▶ _WHAT THE TASK ASKS_
In the records that follow, locate every line with "computer" and extract it.
━━━━━ THE DATA
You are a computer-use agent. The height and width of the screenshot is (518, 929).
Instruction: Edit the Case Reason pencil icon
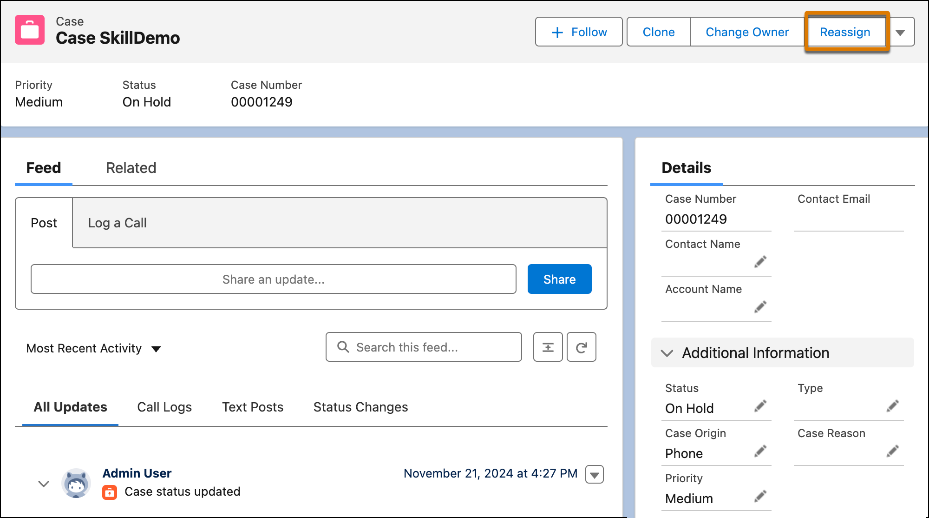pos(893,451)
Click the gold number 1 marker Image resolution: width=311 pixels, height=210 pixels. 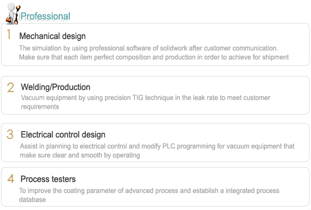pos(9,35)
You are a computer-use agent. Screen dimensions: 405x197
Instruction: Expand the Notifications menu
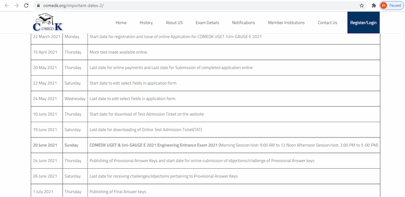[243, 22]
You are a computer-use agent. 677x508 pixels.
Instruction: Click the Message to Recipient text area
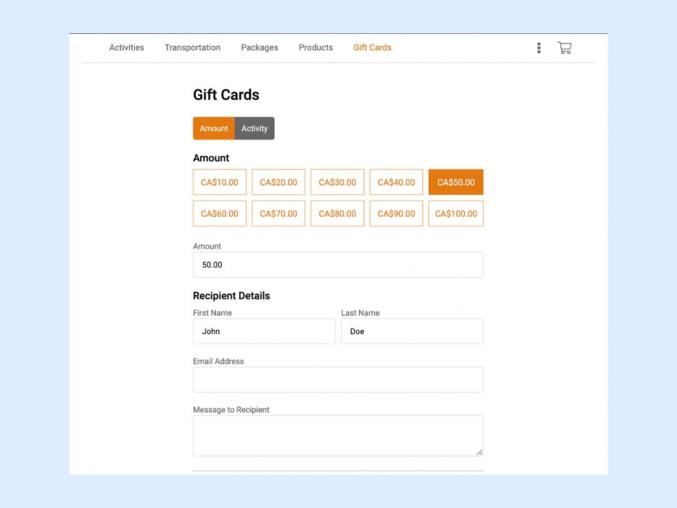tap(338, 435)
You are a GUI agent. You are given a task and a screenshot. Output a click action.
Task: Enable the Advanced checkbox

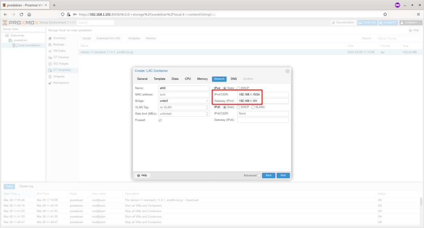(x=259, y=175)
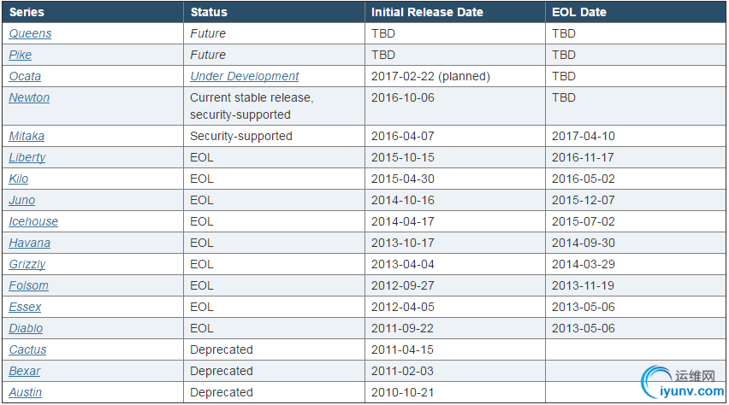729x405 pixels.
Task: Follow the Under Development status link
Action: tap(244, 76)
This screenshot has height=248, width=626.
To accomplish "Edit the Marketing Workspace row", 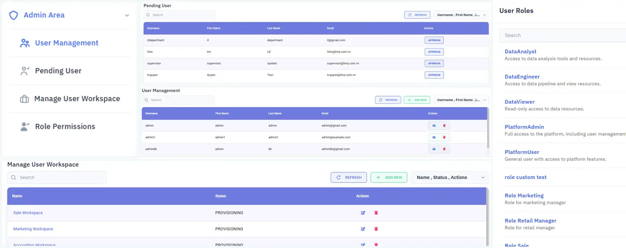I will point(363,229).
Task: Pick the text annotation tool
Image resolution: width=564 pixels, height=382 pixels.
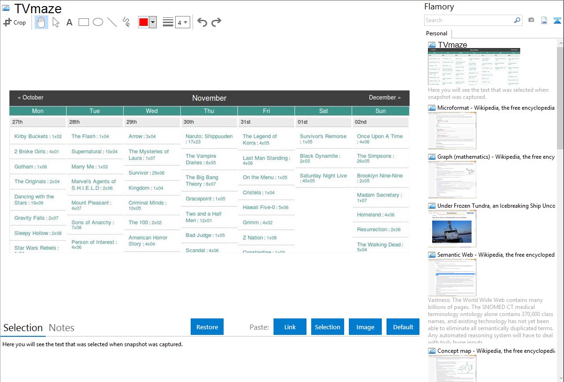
━━━━━━━━━━
▶ _SOLUTION TO THIS PROBLEM_
You are a computer-use agent. The height and width of the screenshot is (518, 929).
You are a computer-use agent. Screen dimensions: 405x197
You are a computer-use agent. 677x508 pixels.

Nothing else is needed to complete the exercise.